**To do:**
The records below should be copied in full, exactly as shown.

------------------------------------------------------------

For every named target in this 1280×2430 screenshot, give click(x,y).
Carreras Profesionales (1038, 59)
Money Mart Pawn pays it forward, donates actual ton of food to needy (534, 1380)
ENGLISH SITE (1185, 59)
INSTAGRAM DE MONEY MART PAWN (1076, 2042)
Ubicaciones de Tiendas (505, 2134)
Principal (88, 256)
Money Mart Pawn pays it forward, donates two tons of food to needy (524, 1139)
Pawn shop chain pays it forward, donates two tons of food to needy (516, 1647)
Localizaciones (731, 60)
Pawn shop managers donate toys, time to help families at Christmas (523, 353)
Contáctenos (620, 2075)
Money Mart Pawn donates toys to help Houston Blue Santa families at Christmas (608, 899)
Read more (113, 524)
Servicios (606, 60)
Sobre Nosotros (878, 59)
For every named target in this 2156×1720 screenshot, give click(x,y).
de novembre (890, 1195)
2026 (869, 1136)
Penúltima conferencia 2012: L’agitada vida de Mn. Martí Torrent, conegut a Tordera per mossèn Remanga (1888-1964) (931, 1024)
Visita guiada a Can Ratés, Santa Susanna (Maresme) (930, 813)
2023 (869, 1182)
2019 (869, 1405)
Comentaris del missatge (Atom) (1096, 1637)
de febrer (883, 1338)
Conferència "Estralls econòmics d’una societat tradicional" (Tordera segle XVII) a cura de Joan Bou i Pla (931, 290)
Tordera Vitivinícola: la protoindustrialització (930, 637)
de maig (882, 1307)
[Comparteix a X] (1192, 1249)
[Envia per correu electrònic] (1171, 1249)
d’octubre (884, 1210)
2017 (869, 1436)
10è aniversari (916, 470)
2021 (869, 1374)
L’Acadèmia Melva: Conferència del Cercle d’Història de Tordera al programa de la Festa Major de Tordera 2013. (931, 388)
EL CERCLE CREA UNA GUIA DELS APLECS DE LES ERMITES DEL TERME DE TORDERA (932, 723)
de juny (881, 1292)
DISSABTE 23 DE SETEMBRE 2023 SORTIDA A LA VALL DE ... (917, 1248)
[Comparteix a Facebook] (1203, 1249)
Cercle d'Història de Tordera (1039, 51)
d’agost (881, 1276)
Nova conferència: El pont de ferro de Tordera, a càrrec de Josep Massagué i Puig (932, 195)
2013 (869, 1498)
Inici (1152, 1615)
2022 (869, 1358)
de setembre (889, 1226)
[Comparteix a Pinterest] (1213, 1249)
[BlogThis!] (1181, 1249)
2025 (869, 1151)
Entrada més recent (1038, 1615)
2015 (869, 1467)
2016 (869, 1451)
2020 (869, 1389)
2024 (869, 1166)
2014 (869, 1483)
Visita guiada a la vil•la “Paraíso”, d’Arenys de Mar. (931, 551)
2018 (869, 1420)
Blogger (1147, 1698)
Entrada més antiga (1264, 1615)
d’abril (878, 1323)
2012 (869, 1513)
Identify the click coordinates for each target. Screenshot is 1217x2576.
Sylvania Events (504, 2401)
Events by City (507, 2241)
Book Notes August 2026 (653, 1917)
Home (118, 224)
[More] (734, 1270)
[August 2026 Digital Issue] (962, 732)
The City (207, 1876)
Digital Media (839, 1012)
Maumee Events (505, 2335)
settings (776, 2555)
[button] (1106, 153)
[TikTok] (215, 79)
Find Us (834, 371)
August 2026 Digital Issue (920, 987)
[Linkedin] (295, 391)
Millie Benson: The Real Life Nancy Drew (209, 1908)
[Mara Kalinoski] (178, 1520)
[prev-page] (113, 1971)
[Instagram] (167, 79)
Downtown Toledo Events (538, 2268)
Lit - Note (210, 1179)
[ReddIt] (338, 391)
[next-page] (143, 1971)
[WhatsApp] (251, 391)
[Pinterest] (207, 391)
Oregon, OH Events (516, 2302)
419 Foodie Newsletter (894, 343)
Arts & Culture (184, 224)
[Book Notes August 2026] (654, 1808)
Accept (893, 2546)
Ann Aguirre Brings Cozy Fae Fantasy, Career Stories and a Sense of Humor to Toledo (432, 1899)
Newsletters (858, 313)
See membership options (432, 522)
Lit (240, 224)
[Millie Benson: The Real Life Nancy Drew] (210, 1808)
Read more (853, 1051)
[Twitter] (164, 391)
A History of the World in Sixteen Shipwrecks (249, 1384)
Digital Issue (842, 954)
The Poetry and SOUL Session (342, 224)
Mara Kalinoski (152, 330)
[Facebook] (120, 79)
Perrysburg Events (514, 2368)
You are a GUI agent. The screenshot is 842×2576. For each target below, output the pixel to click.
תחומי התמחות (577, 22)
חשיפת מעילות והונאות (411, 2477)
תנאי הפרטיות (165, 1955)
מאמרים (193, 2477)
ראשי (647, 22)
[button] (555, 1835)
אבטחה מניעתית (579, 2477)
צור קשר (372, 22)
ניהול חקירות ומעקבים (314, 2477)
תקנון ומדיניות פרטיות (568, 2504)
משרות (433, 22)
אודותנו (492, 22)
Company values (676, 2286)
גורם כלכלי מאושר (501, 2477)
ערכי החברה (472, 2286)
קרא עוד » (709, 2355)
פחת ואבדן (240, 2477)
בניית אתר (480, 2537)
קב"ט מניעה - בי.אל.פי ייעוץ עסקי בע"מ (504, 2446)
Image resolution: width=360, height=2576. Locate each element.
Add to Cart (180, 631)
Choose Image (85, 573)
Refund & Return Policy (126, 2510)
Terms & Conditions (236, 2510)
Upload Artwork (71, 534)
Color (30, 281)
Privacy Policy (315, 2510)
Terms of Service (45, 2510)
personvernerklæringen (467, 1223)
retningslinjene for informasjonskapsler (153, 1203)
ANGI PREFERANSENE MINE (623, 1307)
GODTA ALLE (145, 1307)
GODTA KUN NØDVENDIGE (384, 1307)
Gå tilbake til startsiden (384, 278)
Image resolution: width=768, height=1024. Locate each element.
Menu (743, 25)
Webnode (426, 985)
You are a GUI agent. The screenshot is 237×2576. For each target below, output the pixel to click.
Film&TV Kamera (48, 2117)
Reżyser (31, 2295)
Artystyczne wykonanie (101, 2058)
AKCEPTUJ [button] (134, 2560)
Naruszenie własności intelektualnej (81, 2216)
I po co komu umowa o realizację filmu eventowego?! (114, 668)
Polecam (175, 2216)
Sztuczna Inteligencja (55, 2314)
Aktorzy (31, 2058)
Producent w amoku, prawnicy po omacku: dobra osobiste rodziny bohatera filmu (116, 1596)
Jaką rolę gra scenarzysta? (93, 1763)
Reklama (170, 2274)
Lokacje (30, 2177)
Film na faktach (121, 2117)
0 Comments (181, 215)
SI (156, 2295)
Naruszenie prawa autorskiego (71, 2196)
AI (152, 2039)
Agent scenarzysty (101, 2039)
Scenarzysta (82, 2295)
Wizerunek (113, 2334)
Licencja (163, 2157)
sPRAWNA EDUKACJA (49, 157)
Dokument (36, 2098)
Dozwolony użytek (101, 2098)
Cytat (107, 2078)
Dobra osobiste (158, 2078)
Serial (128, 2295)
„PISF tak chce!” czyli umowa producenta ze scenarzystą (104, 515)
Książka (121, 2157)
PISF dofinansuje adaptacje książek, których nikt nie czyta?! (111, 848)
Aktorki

------------------------------------------------------------

**Reply:**
For every named target in this 1280×2430 screenshot, give click(x,y).
Carreras Profesionales (1038, 59)
Money Mart Pawn pays it forward, donates actual ton of food to needy (534, 1380)
ENGLISH SITE (1185, 59)
INSTAGRAM DE MONEY MART PAWN (1076, 2042)
Ubicaciones de Tiendas (505, 2134)
Principal (88, 256)
Money Mart Pawn pays it forward, donates two tons of food to needy (524, 1139)
Pawn shop chain pays it forward, donates two tons of food to needy (516, 1647)
Localizaciones (731, 60)
Pawn shop managers donate toys, time to help families at Christmas (523, 353)
Contáctenos (620, 2075)
Money Mart Pawn donates toys to help Houston Blue Santa families at Christmas (608, 899)
Read more (113, 524)
Servicios (606, 60)
Sobre Nosotros (878, 59)
For every named target in this 2156×1720 screenshot, give click(x,y).
de novembre (890, 1195)
2026 (869, 1136)
Penúltima conferencia 2012: L’agitada vida de Mn. Martí Torrent, conegut a Tordera per mossèn Remanga (1888-1964) (931, 1024)
Visita guiada a Can Ratés, Santa Susanna (Maresme) (930, 813)
2023 (869, 1182)
2019 (869, 1405)
Comentaris del missatge (Atom) (1096, 1637)
de febrer (883, 1338)
Conferència "Estralls econòmics d’una societat tradicional" (Tordera segle XVII) a cura de Joan Bou i Pla (931, 290)
Tordera Vitivinícola: la protoindustrialització (930, 637)
de maig (882, 1307)
[Comparteix a X] (1192, 1249)
[Envia per correu electrònic] (1171, 1249)
d’octubre (884, 1210)
2017 (869, 1436)
10è aniversari (916, 470)
2021 (869, 1374)
L’Acadèmia Melva: Conferència del Cercle d’Història de Tordera al programa de la Festa Major de Tordera 2013. (931, 388)
EL CERCLE CREA UNA GUIA DELS APLECS DE LES ERMITES DEL TERME DE TORDERA (932, 723)
de juny (881, 1292)
DISSABTE 23 DE SETEMBRE 2023 SORTIDA A LA VALL DE ... (917, 1248)
[Comparteix a Facebook] (1203, 1249)
Cercle d'Història de Tordera (1039, 51)
d’agost (881, 1276)
Nova conferència: El pont de ferro de Tordera, a càrrec de Josep Massagué i Puig (932, 195)
2013 (869, 1498)
Inici (1152, 1615)
2022 (869, 1358)
de setembre (889, 1226)
[Comparteix a Pinterest] (1213, 1249)
[BlogThis!] (1181, 1249)
2025 (869, 1151)
Entrada més recent (1038, 1615)
2015 (869, 1467)
2016 (869, 1451)
2020 (869, 1389)
2024 (869, 1166)
2014 (869, 1483)
Visita guiada a la vil•la “Paraíso”, d’Arenys de Mar. (931, 551)
2018 (869, 1420)
Blogger (1147, 1698)
Entrada més antiga (1264, 1615)
d’abril (878, 1323)
2012 (869, 1513)
Identify the click coordinates for each target. Screenshot is 1217x2576.
Sylvania Events (504, 2401)
Events by City (507, 2241)
Book Notes August 2026 (653, 1917)
Home (118, 224)
[More] (734, 1270)
[August 2026 Digital Issue] (962, 732)
The City (207, 1876)
Digital Media (839, 1012)
Maumee Events (505, 2335)
settings (776, 2555)
[button] (1106, 153)
[TikTok] (215, 79)
Find Us (834, 371)
August 2026 Digital Issue (920, 987)
[Linkedin] (295, 391)
Millie Benson: The Real Life Nancy Drew (209, 1908)
[Mara Kalinoski] (178, 1520)
[prev-page] (113, 1971)
[Instagram] (167, 79)
Downtown Toledo Events (538, 2268)
Lit - Note (210, 1179)
[ReddIt] (338, 391)
[next-page] (143, 1971)
[WhatsApp] (251, 391)
[Pinterest] (207, 391)
Oregon, OH Events (516, 2302)
419 Foodie Newsletter (894, 343)
Arts & Culture (184, 224)
[Book Notes August 2026] (654, 1808)
Accept (893, 2546)
Ann Aguirre Brings Cozy Fae Fantasy, Career Stories and a Sense of Humor to Toledo (432, 1899)
Newsletters (858, 313)
See membership options (432, 522)
Lit (240, 224)
[Millie Benson: The Real Life Nancy Drew] (210, 1808)
Read more (853, 1051)
[Twitter] (164, 391)
A History of the World in Sixteen Shipwrecks (249, 1384)
Digital Issue (842, 954)
The Poetry and SOUL Session (342, 224)
Mara Kalinoski (152, 330)
[Facebook] (120, 79)
Perrysburg Events (514, 2368)
You are a GUI agent. The screenshot is 842×2576. For each target below, output the pixel to click.
תחומי התמחות (577, 22)
חשיפת מעילות והונאות (411, 2477)
תנאי הפרטיות (165, 1955)
מאמרים (193, 2477)
ראשי (647, 22)
[button] (555, 1835)
אבטחה מניעתית (579, 2477)
צור קשר (372, 22)
ניהול חקירות ומעקבים (314, 2477)
תקנון ומדיניות פרטיות (568, 2504)
משרות (433, 22)
אודותנו (492, 22)
Company values (676, 2286)
גורם כלכלי מאושר (501, 2477)
ערכי החברה (472, 2286)
קרא עוד » (709, 2355)
פחת ואבדן (240, 2477)
בניית אתר (480, 2537)
קב"ט מניעה - בי.אל.פי ייעוץ עסקי בע"מ (504, 2446)
Image resolution: width=360, height=2576. Locate each element.
Add to Cart (180, 631)
Choose Image (85, 573)
Refund & Return Policy (126, 2510)
Terms & Conditions (236, 2510)
Upload Artwork (71, 534)
Color (30, 281)
Privacy Policy (315, 2510)
Terms of Service (45, 2510)
personvernerklæringen (467, 1223)
retningslinjene for informasjonskapsler (153, 1203)
ANGI PREFERANSENE MINE (623, 1307)
GODTA ALLE (145, 1307)
GODTA KUN NØDVENDIGE (384, 1307)
Gå tilbake til startsiden (384, 278)
Image resolution: width=768, height=1024. Locate each element.
Menu (743, 25)
Webnode (426, 985)
You are a GUI agent. The screenshot is 237×2576. For each target below, output the pixel to click.
Film&TV Kamera (48, 2117)
Reżyser (31, 2295)
Artystyczne wykonanie (101, 2058)
AKCEPTUJ [button] (134, 2560)
Naruszenie własności intelektualnej (81, 2216)
I po co komu umowa o realizację filmu eventowego?! (114, 668)
Polecam (175, 2216)
Sztuczna Inteligencja (55, 2314)
Aktorzy (31, 2058)
Producent w amoku, prawnicy po omacku: dobra osobiste rodziny bohatera filmu (116, 1596)
Jaką rolę gra scenarzysta? (93, 1763)
Reklama (170, 2274)
Lokacje (30, 2177)
Film na faktach (121, 2117)
0 Comments (181, 215)
SI (156, 2295)
Naruszenie prawa autorskiego (71, 2196)
AI (152, 2039)
Agent scenarzysty (101, 2039)
Scenarzysta (82, 2295)
Wizerunek (113, 2334)
Licencja (163, 2157)
sPRAWNA EDUKACJA (49, 157)
Dokument (36, 2098)
Dozwolony użytek (101, 2098)
Cytat (107, 2078)
Dobra osobiste (158, 2078)
Serial (128, 2295)
„PISF tak chce!” czyli umowa producenta ze scenarzystą (104, 515)
Książka (121, 2157)
PISF dofinansuje adaptacje książek, których nikt nie czyta?! (111, 848)
Aktorki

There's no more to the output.